[Stored entries]
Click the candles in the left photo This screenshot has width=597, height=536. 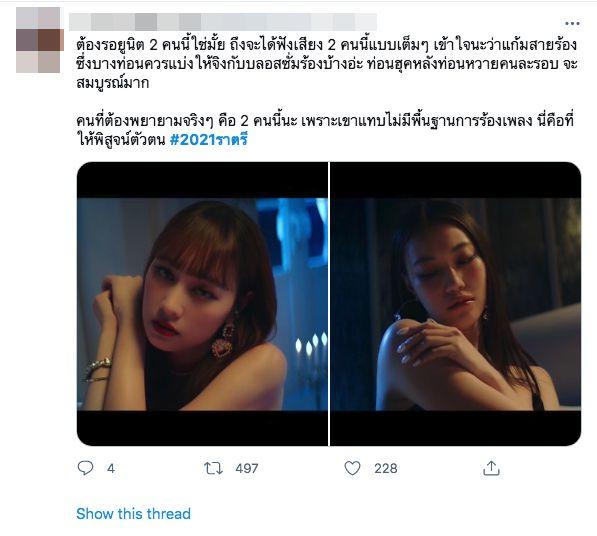pyautogui.click(x=311, y=345)
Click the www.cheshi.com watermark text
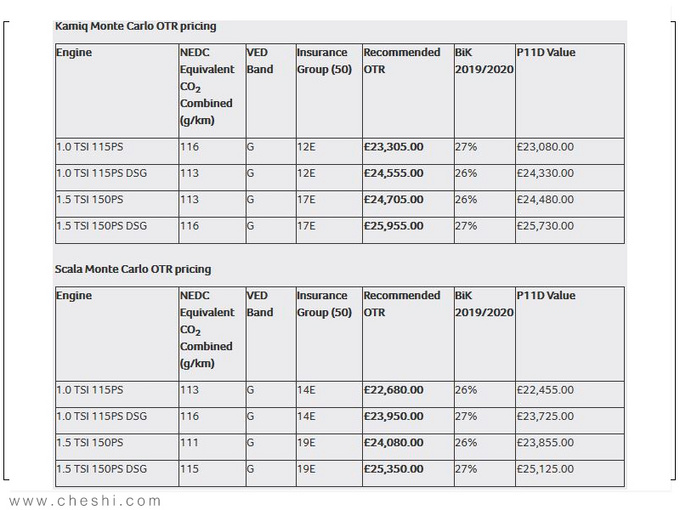This screenshot has width=680, height=510. coord(85,501)
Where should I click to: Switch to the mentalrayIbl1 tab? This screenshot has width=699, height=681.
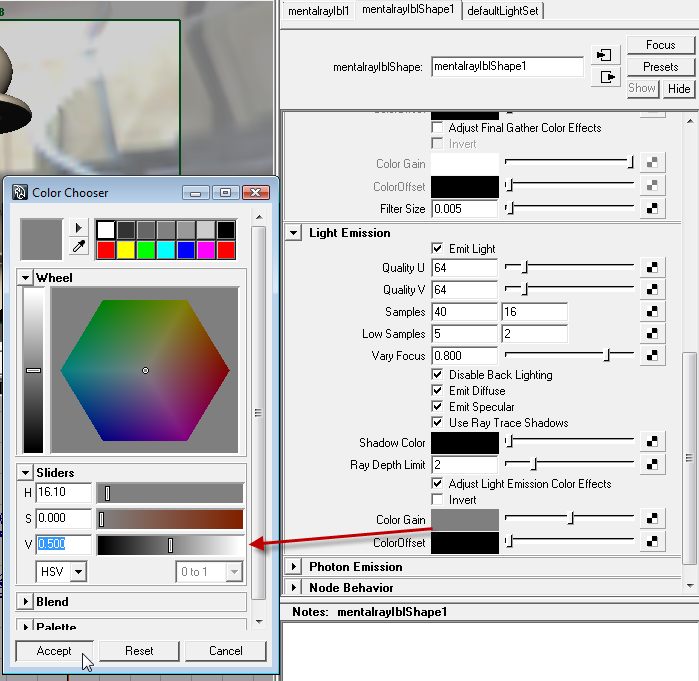pos(318,10)
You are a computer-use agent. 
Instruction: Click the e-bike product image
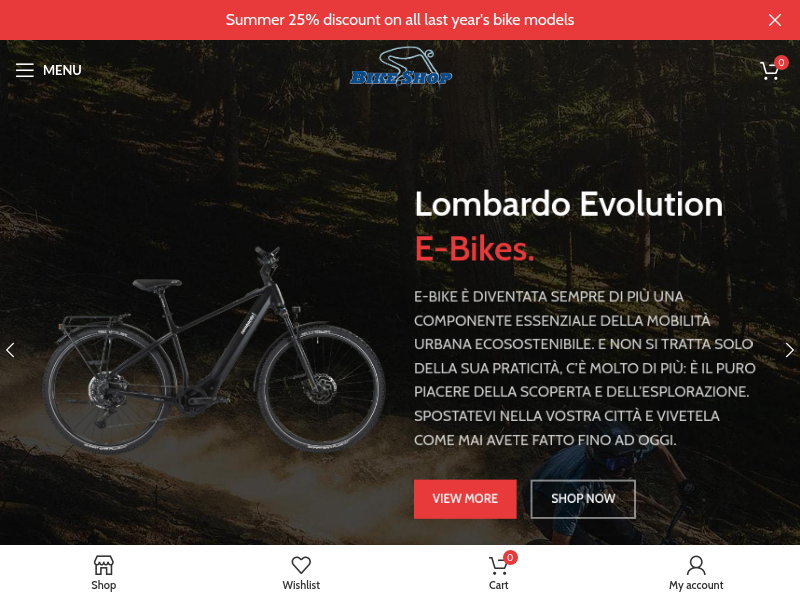click(213, 350)
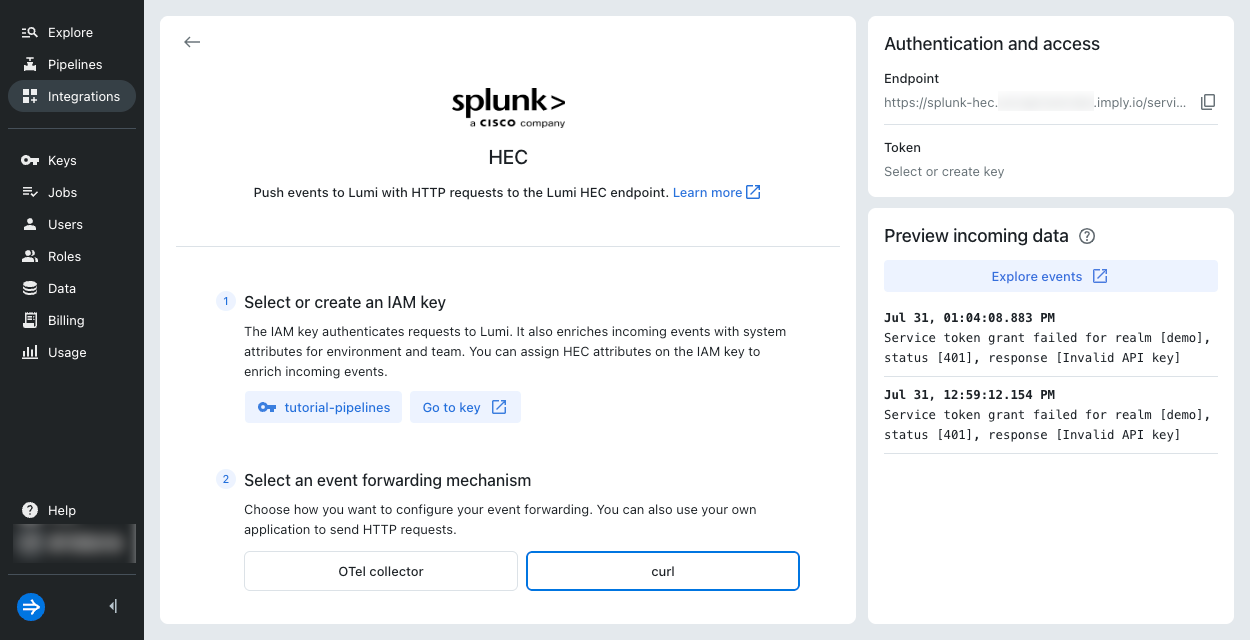Click the Help question mark icon

[x=30, y=511]
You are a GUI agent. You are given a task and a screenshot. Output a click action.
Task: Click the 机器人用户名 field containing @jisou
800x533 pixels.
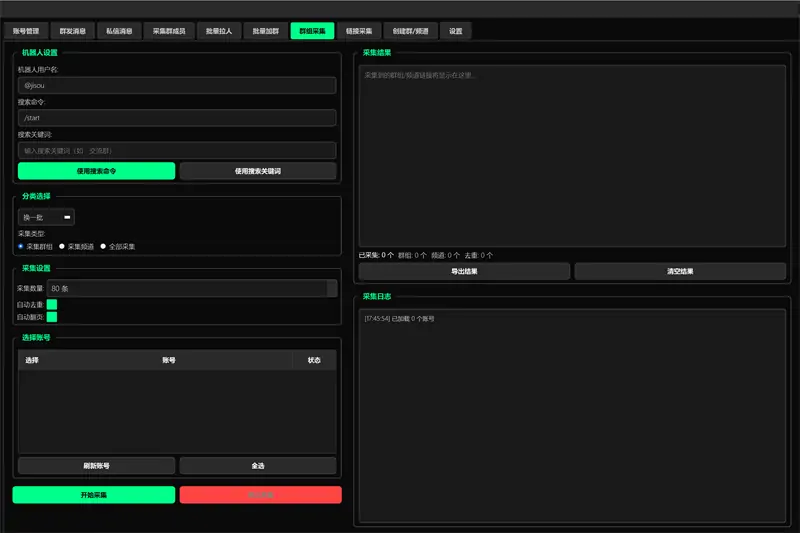pyautogui.click(x=176, y=86)
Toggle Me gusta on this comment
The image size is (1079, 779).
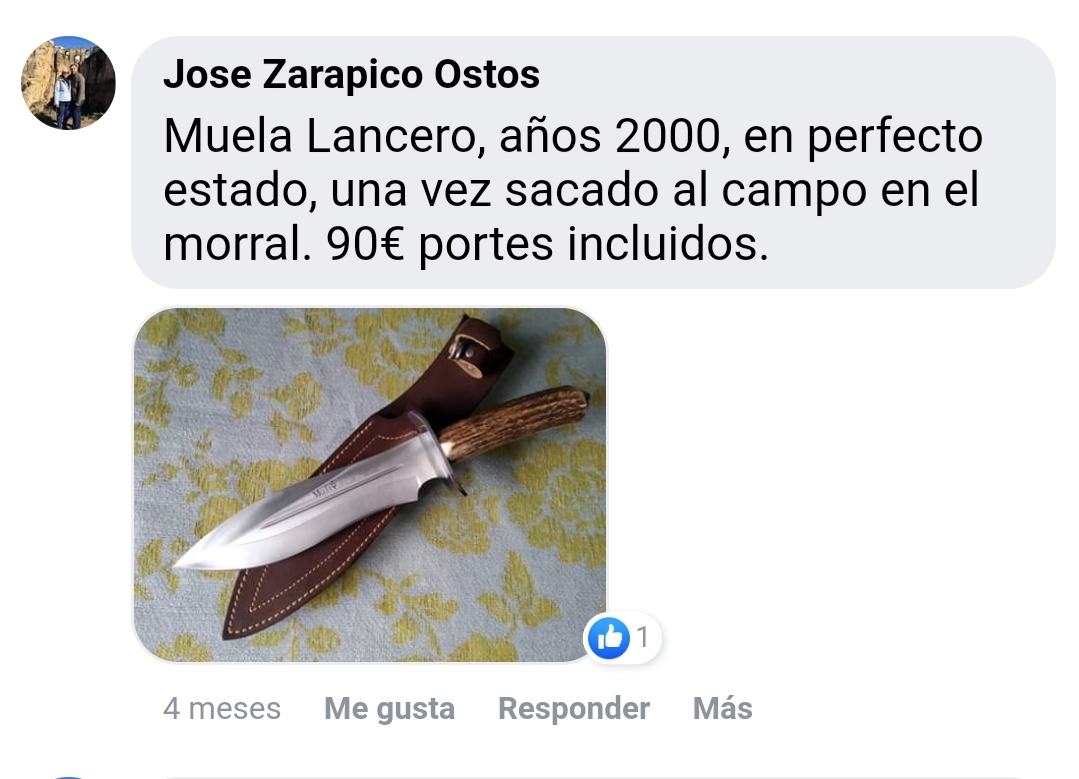(x=389, y=708)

» **What is expected**:
From the line with "Toggle Me gusta on this comment" to the final line of the records, inclusive, set down the lines exactly and add nothing; leave every picture out.

» **Written response**:
Toggle Me gusta on this comment
The image size is (1079, 779).
(x=389, y=708)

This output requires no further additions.